═════ DATA TO PROCESS ═════

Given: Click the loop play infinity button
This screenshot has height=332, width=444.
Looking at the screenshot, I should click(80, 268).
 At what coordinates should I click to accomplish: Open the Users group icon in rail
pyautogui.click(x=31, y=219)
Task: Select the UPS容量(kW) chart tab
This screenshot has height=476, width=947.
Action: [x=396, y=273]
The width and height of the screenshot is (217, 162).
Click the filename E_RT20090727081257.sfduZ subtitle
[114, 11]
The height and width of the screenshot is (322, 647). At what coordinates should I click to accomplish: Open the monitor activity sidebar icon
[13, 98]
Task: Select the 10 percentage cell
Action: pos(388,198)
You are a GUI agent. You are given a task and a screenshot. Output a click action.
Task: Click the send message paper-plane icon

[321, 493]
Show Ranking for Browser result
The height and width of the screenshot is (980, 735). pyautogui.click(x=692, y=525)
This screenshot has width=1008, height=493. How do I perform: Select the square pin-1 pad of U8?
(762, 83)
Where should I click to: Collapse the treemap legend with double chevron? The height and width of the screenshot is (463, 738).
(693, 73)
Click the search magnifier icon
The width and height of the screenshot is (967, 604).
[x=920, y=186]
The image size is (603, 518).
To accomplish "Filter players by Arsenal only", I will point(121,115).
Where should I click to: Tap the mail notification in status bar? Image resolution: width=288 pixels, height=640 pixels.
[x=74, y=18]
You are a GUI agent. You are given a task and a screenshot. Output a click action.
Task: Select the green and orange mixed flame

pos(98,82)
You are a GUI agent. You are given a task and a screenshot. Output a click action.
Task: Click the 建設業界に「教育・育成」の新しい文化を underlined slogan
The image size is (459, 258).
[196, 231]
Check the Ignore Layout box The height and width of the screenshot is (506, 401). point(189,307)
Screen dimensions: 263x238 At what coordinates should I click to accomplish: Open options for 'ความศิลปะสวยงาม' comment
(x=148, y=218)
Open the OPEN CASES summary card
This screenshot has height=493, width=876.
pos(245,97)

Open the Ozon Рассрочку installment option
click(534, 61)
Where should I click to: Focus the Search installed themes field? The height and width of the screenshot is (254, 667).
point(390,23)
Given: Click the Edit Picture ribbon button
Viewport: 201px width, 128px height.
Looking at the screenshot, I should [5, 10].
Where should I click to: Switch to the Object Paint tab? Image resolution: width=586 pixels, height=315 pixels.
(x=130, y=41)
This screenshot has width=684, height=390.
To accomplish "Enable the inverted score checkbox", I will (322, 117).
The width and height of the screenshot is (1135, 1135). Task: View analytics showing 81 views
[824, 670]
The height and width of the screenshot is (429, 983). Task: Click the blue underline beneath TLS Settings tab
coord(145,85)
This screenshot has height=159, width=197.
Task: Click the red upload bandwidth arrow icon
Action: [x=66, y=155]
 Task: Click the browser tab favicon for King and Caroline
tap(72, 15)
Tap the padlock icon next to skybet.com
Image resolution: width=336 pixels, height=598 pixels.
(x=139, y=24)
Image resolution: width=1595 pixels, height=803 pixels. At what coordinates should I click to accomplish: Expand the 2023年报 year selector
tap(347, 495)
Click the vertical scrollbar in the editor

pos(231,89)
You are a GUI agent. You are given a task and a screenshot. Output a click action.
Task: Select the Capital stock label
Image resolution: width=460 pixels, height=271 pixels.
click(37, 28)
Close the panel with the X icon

═════

▶ [YOUR TASK]
Which lines of the data include "will"? Copy each of them.

▶ [RESULT BELOW]
To accomplish "Filter players by Arsenal only", I will point(121,115).
To accomplish "Enable the inverted score checkbox", I will (322, 117).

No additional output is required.